Seven of the 10 companies surveyed said they plan to expand their Houston area operations in the next three years. Those collective expansions could mean 3,400 new jobs and $5.2 billion in capital expenditures. Most of the companies surveyed said their primary customers were in international markets and that they expect demand to increase in the near term. 

When asked about the perceived strengths of the region to support their operations, the surveyed companies cited the concentration of STEM talent, significant transportation infrastructure, low-cost of doing business and access to global markets. 

“As a committee, we were pleased to see that these results align with the way we are already promoting Houston as a manufacturing city,” said Wells. 

The companies also cited several specific challenges to operating in Houston, including the threat of natural disasters, poor air quality and poor-quality K-12 schools, among other issues. Wells said the Partnership is working through its various initiatives to tackle each of those challenges. 

“We will take the results of this survey and sharpen our work and tighten our pitch to the companies we are working to attract,” Wells said.
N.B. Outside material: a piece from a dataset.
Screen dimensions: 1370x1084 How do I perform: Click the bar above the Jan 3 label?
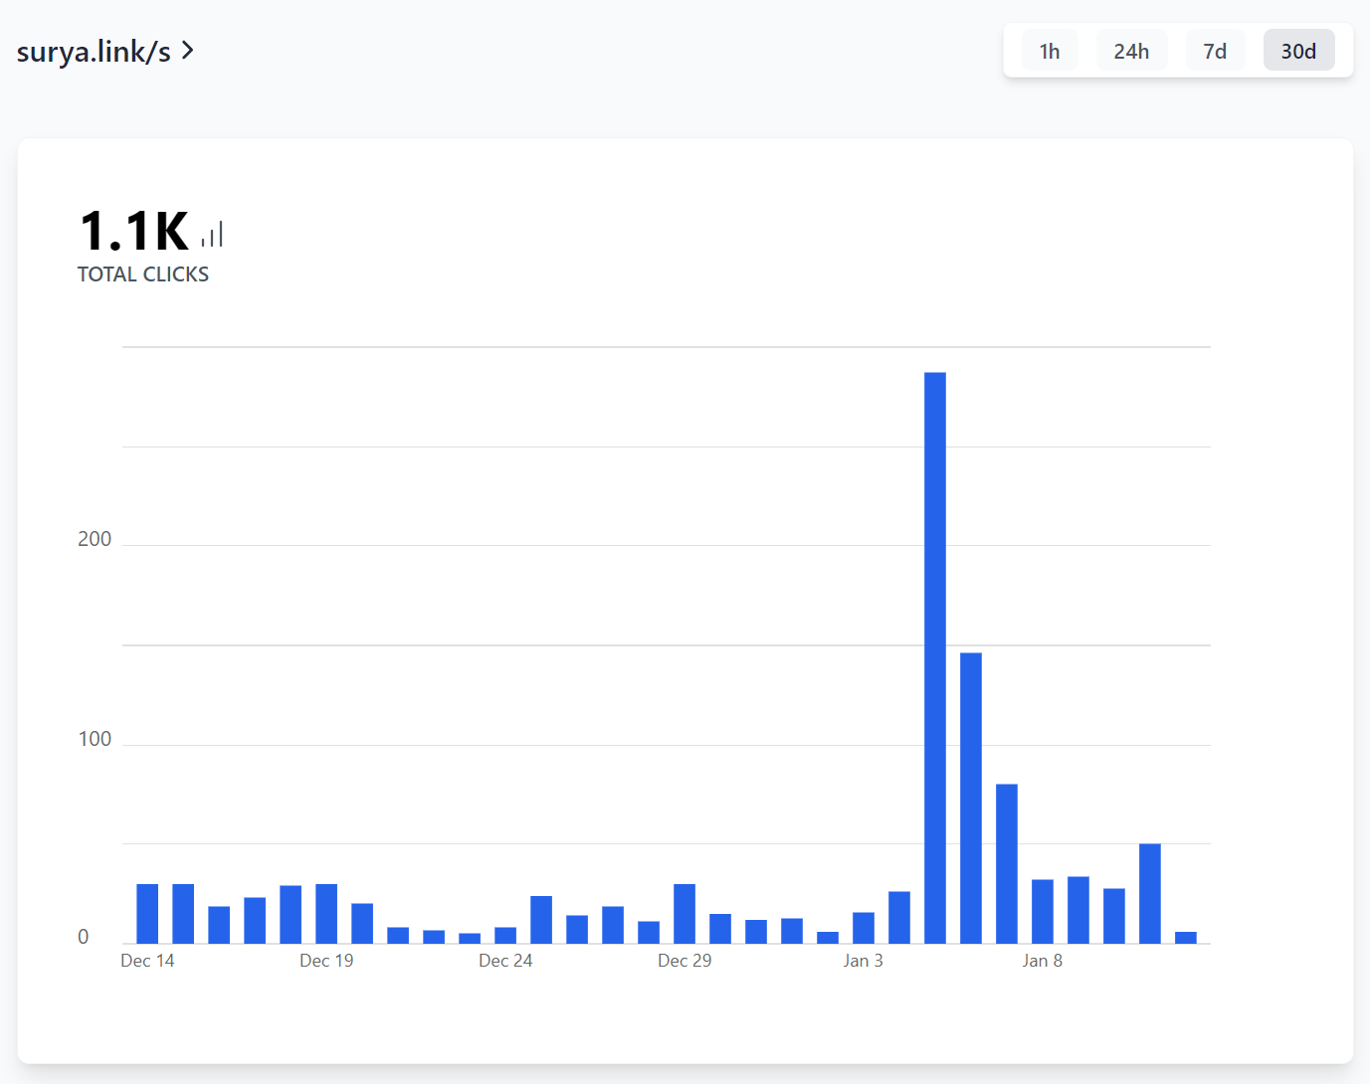(x=864, y=927)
In his presentation, Molnar stressed the important role the manufacturing sector plays in the nation’s economy. Approximately 10% of U.S. jobs are tied directly to manufacturing, and it’s in that sector where the vast majority of research and development still happens. 

Molnar said that despite the oft-repeated idea that most manufacturing happens overseas in countries such as China, the U.S. still leads the world in manufacturing advanced technology products.

“The U.S. is making more stuff than ever before in our history,” he said. “The golden age of manufacturing is now.” 

Texas is the only state that is exporting more manufactured goods than it’s producing, meaning goods manufactured elsewhere in the country, or even abroad, are passing through the state’s ports to be exported to customers overseas. Molnar said that illustrates the critical role Texas plays in the global supply chain.  

Certainly, with Houston’s central geographic location relative to the U.S. and to the Americas broadly, along with our numerous logistical and distribution channels, the region is an ideal hub for manufacturing companies that need to reach customers around the world, said Partnership President and CEO Bob Harvey. 

Harvey pointed out that the manufacturing industry is in the midst of a transformation, leveraging and developing new digital technologies, including artificial intelligence, industrial internet of things, and additive manufacturing, among others. These changes are apparent at some of Houston’s largest manufacturing companies as well as in the innovation sphere at places like maker space TXRX in East Downtown and TMCx, an accelerator for cutting-edge medical device manufacturing at the Texas Medical Center’s Innovation Institute

“The exciting work happening in our region positions us well as a competitive place to attract and grow cutting-edge manufacturing companies,” Harvey said.